◆ Exercise objective: For this exercise, set down all the records exactly as given.

**** Dataset records

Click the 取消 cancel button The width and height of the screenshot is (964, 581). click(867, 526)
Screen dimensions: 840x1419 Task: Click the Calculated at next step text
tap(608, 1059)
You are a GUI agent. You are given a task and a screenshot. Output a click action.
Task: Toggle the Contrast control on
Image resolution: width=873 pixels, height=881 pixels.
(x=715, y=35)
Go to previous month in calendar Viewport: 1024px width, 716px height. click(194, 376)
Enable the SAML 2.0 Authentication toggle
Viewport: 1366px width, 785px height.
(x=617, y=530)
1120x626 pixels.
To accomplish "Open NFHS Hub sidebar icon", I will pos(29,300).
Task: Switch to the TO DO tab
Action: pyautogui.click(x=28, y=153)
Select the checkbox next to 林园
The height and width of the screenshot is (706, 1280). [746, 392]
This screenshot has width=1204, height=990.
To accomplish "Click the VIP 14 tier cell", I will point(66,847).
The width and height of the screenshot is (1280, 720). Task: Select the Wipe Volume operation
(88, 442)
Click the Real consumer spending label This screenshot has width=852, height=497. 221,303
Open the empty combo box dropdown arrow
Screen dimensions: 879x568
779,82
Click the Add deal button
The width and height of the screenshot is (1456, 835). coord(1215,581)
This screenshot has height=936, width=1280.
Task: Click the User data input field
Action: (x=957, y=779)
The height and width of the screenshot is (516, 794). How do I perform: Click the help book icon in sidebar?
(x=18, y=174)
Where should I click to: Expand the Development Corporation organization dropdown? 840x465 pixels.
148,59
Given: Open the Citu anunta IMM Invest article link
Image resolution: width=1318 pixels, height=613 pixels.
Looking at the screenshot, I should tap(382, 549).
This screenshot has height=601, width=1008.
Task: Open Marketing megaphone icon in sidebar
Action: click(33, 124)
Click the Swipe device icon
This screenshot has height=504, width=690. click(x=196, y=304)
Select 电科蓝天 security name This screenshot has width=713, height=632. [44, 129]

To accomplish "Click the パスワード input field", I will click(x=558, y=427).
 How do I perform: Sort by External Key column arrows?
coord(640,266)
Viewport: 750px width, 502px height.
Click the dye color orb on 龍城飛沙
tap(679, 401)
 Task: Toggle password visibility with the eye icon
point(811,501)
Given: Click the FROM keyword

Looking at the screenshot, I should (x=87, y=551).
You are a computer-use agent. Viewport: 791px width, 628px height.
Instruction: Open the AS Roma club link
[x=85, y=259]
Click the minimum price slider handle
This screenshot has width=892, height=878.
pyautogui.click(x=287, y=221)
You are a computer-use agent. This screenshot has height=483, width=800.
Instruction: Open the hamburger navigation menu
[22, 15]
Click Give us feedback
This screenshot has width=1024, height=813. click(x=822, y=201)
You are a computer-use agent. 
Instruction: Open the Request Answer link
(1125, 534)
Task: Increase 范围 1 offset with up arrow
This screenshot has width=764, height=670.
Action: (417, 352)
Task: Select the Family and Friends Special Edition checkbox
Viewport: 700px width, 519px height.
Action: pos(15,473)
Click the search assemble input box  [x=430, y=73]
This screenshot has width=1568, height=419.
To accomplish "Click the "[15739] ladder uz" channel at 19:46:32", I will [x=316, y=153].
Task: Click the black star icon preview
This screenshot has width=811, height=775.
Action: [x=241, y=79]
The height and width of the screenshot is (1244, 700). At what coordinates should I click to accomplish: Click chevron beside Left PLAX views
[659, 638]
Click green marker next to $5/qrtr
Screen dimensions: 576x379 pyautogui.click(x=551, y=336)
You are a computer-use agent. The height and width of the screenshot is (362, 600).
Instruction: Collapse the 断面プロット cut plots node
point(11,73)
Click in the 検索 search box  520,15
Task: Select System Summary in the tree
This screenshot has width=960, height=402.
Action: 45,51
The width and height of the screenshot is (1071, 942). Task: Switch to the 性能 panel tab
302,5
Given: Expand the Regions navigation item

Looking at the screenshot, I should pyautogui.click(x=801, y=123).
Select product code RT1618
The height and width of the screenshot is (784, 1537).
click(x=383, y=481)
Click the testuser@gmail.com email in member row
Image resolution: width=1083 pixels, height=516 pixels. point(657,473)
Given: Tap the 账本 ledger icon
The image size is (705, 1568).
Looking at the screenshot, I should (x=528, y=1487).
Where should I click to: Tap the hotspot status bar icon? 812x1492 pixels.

********

◆ Reply:
Click the 取消 cancel button The width and height of the screenshot is (964, 581). click(867, 526)
Screen dimensions: 840x1419 Task: Click the Calculated at next step text
tap(608, 1059)
You are a GUI agent. You are given a task and a screenshot. Output a click action.
Task: Toggle the Contrast control on
Image resolution: width=873 pixels, height=881 pixels.
(x=715, y=35)
Go to previous month in calendar Viewport: 1024px width, 716px height. click(194, 376)
Enable the SAML 2.0 Authentication toggle
Viewport: 1366px width, 785px height.
(x=617, y=530)
1120x626 pixels.
To accomplish "Open NFHS Hub sidebar icon", I will pos(29,300).
Task: Switch to the TO DO tab
Action: pyautogui.click(x=28, y=153)
Select the checkbox next to 林园
The height and width of the screenshot is (706, 1280). [746, 392]
This screenshot has width=1204, height=990.
To accomplish "Click the VIP 14 tier cell", I will point(66,847).
The width and height of the screenshot is (1280, 720). Task: Select the Wipe Volume operation
(88, 442)
Click the Real consumer spending label This screenshot has width=852, height=497. 221,303
Open the empty combo box dropdown arrow
Screen dimensions: 879x568
779,82
Click the Add deal button
The width and height of the screenshot is (1456, 835). coord(1215,581)
This screenshot has height=936, width=1280.
Task: Click the User data input field
Action: (x=957, y=779)
The height and width of the screenshot is (516, 794). How do I perform: Click the help book icon in sidebar?
(x=18, y=174)
Where should I click to: Expand the Development Corporation organization dropdown? 840x465 pixels.
148,59
Given: Open the Citu anunta IMM Invest article link
Image resolution: width=1318 pixels, height=613 pixels.
Looking at the screenshot, I should tap(382, 549).
This screenshot has height=601, width=1008.
Task: Open Marketing megaphone icon in sidebar
Action: click(33, 124)
Click the Swipe device icon
This screenshot has height=504, width=690. click(x=196, y=304)
Select 电科蓝天 security name This screenshot has width=713, height=632. [44, 129]

To accomplish "Click the パスワード input field", I will click(x=558, y=427).
 How do I perform: Sort by External Key column arrows?
coord(640,266)
Viewport: 750px width, 502px height.
Click the dye color orb on 龍城飛沙
tap(679, 401)
 Task: Toggle password visibility with the eye icon
point(811,501)
Given: Click the FROM keyword

Looking at the screenshot, I should (x=87, y=551).
You are a computer-use agent. Viewport: 791px width, 628px height.
Instruction: Open the AS Roma club link
[x=85, y=259]
Click the minimum price slider handle
This screenshot has width=892, height=878.
pyautogui.click(x=287, y=221)
You are a computer-use agent. This screenshot has height=483, width=800.
Instruction: Open the hamburger navigation menu
[22, 15]
Click Give us feedback
This screenshot has width=1024, height=813. click(x=822, y=201)
You are a computer-use agent. 
Instruction: Open the Request Answer link
(1125, 534)
Task: Increase 范围 1 offset with up arrow
This screenshot has width=764, height=670.
Action: (417, 352)
Task: Select the Family and Friends Special Edition checkbox
Viewport: 700px width, 519px height.
Action: pos(15,473)
Click the search assemble input box  [x=430, y=73]
This screenshot has width=1568, height=419.
To accomplish "Click the "[15739] ladder uz" channel at 19:46:32", I will [x=316, y=153].
Task: Click the black star icon preview
This screenshot has width=811, height=775.
Action: [x=241, y=79]
The height and width of the screenshot is (1244, 700). At what coordinates should I click to accomplish: Click chevron beside Left PLAX views
[659, 638]
Click green marker next to $5/qrtr
Screen dimensions: 576x379 pyautogui.click(x=551, y=336)
You are a computer-use agent. The height and width of the screenshot is (362, 600).
Instruction: Collapse the 断面プロット cut plots node
point(11,73)
Click in the 検索 search box  520,15
Task: Select System Summary in the tree
This screenshot has width=960, height=402.
Action: 45,51
The width and height of the screenshot is (1071, 942). Task: Switch to the 性能 panel tab
302,5
Given: Expand the Regions navigation item

Looking at the screenshot, I should pyautogui.click(x=801, y=123).
Select product code RT1618
The height and width of the screenshot is (784, 1537).
click(x=383, y=481)
Click the testuser@gmail.com email in member row
Image resolution: width=1083 pixels, height=516 pixels. point(657,473)
Given: Tap the 账本 ledger icon
The image size is (705, 1568).
Looking at the screenshot, I should (x=528, y=1487).
Where should I click to: Tap the hotspot status bar icon? 812x1492 pixels.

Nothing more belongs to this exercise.